Cuts were processed in oven to determine the cooking losses. Cylindrical fragments of cooked chops were tested in a TEXTURE ANALYZER TA-XT-125®apparatus for mensuration of shear force (Corte et al., 1979). Water holding capacity of raw meat was also determined in 2g-fragments involved in filter paper, and compressed under a 2kg weight (Hamm, 1986).

Chops of Longissimus were stored in a freezer (-20ºC) until subsequent chemical analysis was performed. Chloroform-methanol (2:1) extraction of fat by solubilization was done to determine the total fat content after drying the extract (Bligh and Dyer, 1959). Determination of cholesterol levels of the meat was taken by saponification of extract obtained by solubilization in chloroform-ethanol (2:1) solution, followed by colorimetric reading (Bragnolo and Rodriguez-Amaya, 2002).

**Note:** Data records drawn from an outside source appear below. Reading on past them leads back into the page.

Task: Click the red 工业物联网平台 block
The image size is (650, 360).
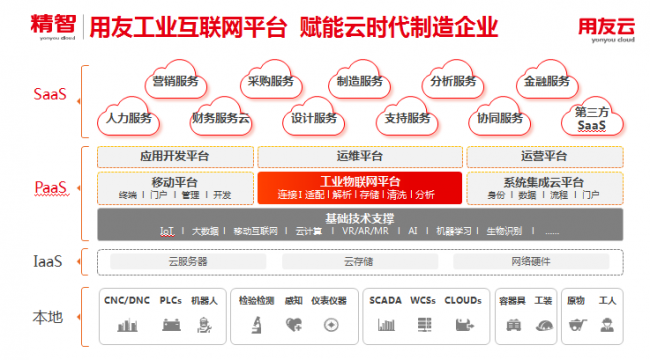Action: click(360, 188)
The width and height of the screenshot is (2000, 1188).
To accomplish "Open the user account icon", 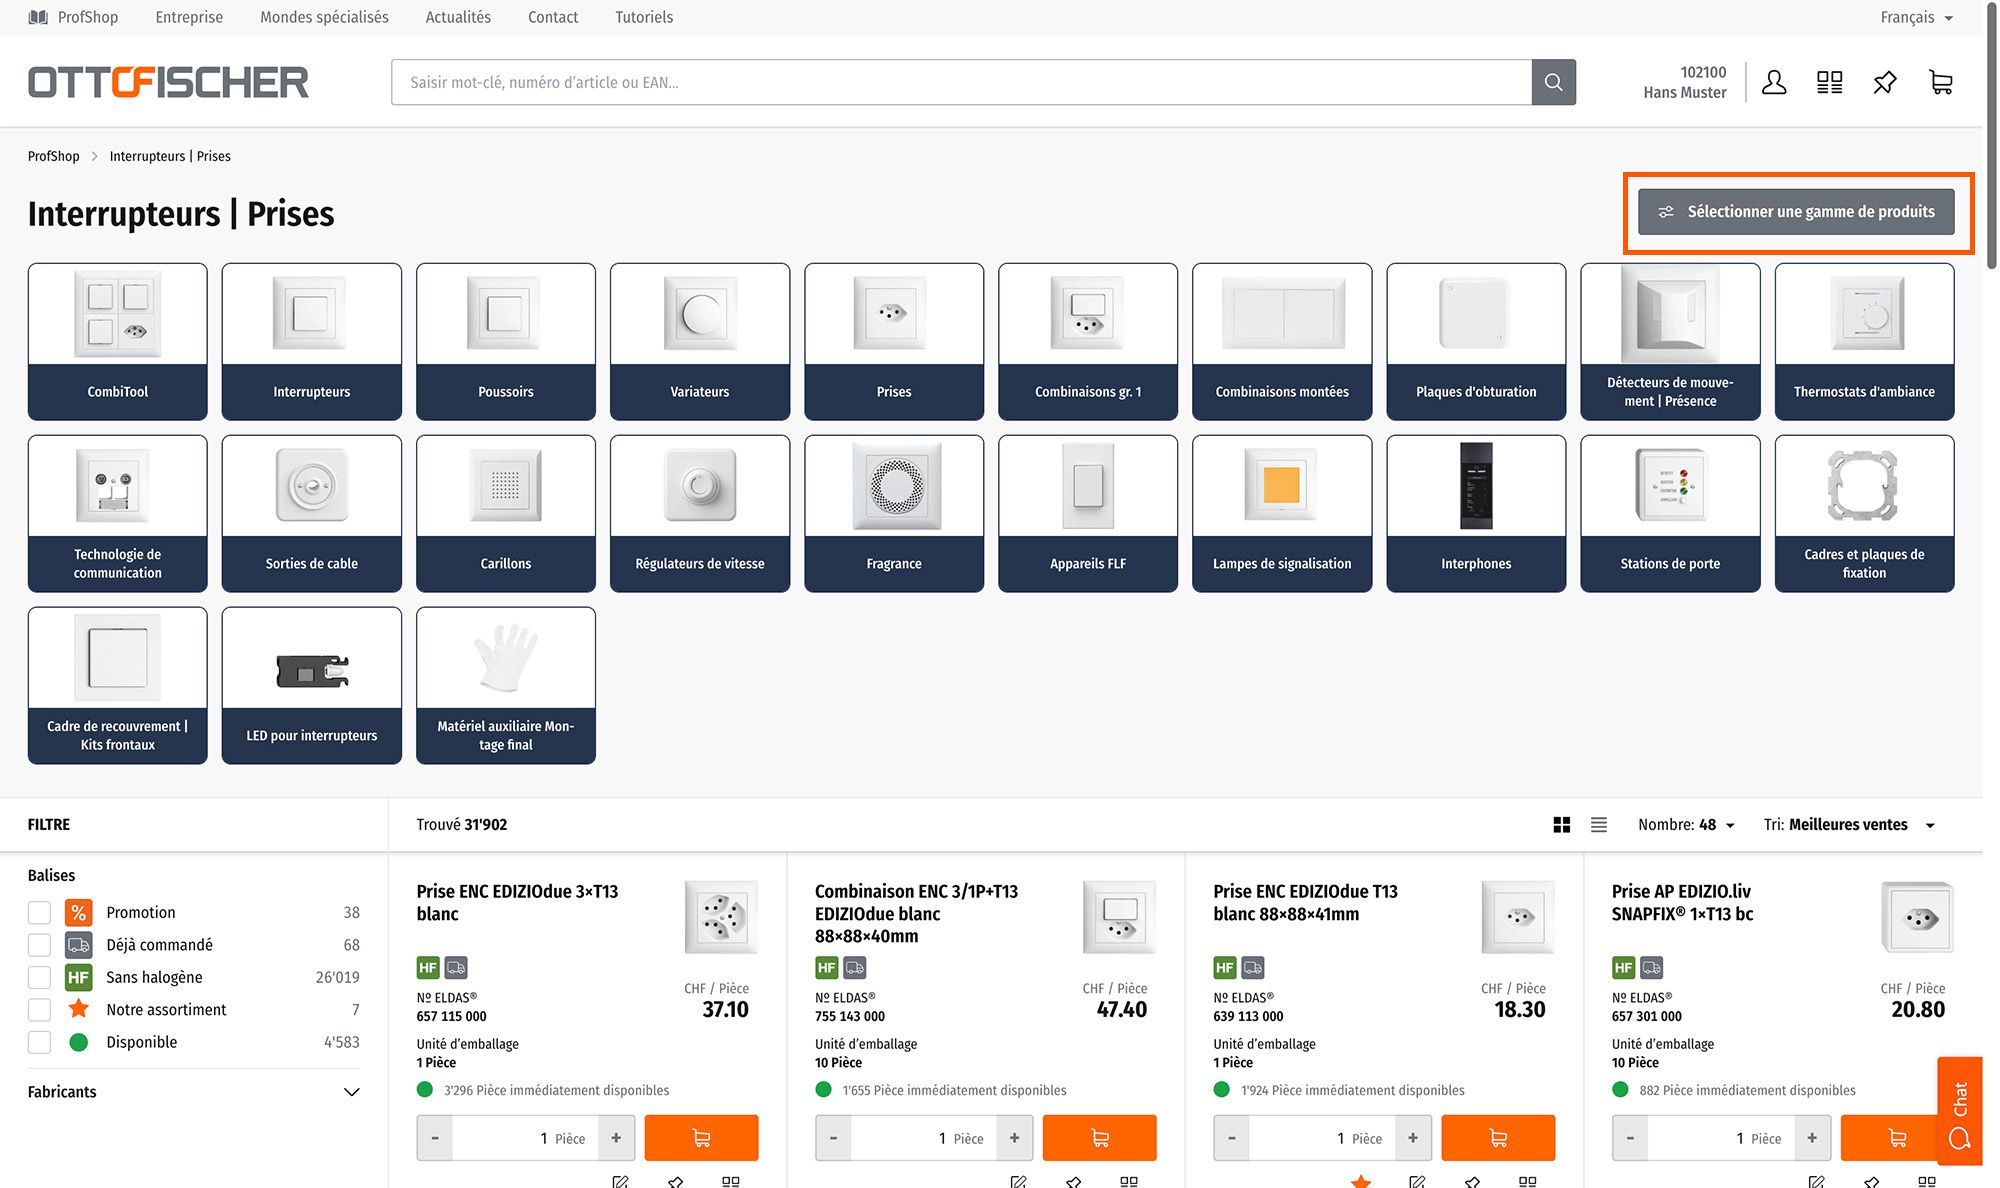I will click(x=1774, y=82).
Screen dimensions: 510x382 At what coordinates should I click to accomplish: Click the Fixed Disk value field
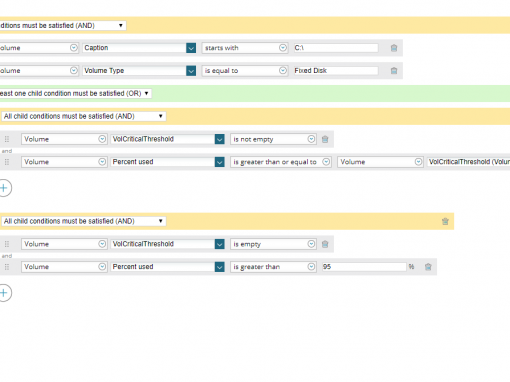(336, 71)
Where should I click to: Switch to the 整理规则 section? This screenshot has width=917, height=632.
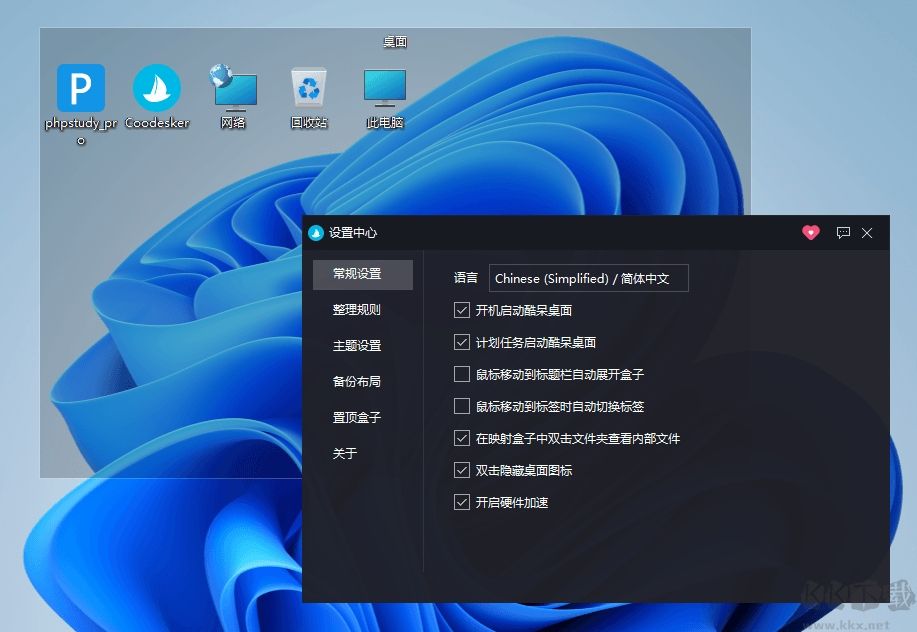coord(355,309)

Following the same procedure of fat extraction (Bligh and Dyer, 1959), concentrated extracts obtained in a rotoevaporator (60ºC) were utilized for fatty acid sterification (Bragnolo and Rodriguez-Amaya, 2002). Fatty acid profiles were analyzed through the injection of 1 µL of the extract in gas chromatography equipment (SHIMATZU GC-14B®), with initial and final column temperatures 100 and 220ºC, respectively, rising at 4ºC per min. SIGMA® standard catalogue 189-9 was adopted as reference of fatty acid reading.

Statistical analyses

All obtained data were tested for normality of error distributions (Shapiro-Wilk's test at 5%) and homogeneity of variance (Levene's test at 5%) among the treatments before the analysis of variance that was processed by PROC GLM of SAS (1998) software, according to following model:

Yij = µ +Di + Blj +eij
Where:
Yij: Observed value for i qualitative feed restriction level in j block
µ: General constant;
Di: Effects of experimental diets, i = 1, ..., 5;
Blj: Effects of j block, j = 1, ..., 10;
eij: Associated error to i qualitative restriction level in j block.

For the analysis of meat quality results, day of slaughter was used in the model. For pH45 parameter, sequence in slaughter was performed as co-variable. Weight of slaughter was considered as co-variable in the statistical model. Also, Pearson's correlation test among physical characteristics and morpho-histochemistry results of L. lumborum and M. dorsi muscles were carried out, respectively.

 

RESULTS AND DISCUSSION

Four animals were removed from the experimental groups due to obit, testicles retention in abdominal cavity, leg problems, and others for culling. Five samples prepared for morpho-hystochemical analysis were discarded since no feasible microscope images were obtained. Fatty acid profile and frequency of SO fiber data did not show normal curves (P<0.05), being submitted to arc-sin transformations.

Physical quality of meat

The effect of qualitative restriction on pork characteristics are shown in Table 2. Even adopting rigorous standard procedure for pre-slaughtering, effects of the day were observed (P<0.01) since it was not possible to control all the variables, mainly those related to environment.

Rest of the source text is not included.